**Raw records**
|---|

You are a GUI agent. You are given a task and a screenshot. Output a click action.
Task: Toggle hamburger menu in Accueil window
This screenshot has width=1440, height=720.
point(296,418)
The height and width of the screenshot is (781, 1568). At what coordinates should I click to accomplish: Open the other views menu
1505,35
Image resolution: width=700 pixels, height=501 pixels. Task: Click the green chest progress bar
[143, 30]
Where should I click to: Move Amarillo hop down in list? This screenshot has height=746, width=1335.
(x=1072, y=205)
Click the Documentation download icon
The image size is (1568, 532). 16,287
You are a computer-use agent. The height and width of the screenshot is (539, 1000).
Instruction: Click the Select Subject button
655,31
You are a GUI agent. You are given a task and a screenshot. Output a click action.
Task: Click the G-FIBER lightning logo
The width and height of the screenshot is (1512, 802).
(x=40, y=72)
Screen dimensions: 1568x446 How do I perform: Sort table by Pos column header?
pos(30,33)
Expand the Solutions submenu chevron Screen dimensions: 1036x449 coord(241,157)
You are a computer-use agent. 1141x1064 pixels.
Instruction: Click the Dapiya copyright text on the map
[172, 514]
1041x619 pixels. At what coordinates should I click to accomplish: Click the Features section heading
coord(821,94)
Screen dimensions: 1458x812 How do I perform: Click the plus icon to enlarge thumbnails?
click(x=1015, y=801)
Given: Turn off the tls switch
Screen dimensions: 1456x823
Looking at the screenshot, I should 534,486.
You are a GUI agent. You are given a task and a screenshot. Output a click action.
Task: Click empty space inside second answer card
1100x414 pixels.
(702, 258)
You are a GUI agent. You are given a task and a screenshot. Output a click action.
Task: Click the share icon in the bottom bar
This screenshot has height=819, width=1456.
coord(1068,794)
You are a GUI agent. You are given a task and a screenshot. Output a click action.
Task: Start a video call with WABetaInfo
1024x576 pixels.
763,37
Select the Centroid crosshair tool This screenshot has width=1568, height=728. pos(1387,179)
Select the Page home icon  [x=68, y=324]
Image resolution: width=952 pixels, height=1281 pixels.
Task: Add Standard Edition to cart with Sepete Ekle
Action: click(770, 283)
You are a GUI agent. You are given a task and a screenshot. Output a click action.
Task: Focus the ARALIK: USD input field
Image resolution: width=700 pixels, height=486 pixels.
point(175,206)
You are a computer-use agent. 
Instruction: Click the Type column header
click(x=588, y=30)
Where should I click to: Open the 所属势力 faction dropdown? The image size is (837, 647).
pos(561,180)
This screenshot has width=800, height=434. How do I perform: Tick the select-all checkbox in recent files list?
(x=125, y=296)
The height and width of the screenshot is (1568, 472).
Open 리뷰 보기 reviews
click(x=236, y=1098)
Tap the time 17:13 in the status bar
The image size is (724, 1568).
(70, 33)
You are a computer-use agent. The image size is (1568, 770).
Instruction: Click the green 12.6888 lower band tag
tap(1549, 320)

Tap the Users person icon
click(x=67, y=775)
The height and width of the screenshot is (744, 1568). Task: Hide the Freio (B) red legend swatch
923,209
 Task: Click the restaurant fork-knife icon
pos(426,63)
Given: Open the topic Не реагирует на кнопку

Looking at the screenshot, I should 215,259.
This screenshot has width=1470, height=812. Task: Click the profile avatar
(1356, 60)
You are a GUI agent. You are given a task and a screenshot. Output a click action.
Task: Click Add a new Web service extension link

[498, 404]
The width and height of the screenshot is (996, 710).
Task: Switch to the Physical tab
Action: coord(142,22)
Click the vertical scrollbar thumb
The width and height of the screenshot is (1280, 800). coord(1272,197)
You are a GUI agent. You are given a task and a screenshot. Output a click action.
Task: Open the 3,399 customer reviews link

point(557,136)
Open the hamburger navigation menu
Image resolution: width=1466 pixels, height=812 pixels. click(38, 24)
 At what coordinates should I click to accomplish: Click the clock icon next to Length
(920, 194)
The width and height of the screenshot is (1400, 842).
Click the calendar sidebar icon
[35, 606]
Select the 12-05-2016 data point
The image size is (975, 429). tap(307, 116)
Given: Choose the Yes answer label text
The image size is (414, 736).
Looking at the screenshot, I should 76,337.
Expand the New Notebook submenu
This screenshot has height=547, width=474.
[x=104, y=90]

|---|

Can you pull together every line of the records that contains the word "resolution"? Case counts, so match that capitalization only.

Image resolution: width=700 pixels, height=501 pixels. Task: Click the green chest progress bar
Image resolution: width=952 pixels, height=1281 pixels.
Image resolution: width=700 pixels, height=486 pixels.
Image resolution: width=1466 pixels, height=812 pixels. click(38, 24)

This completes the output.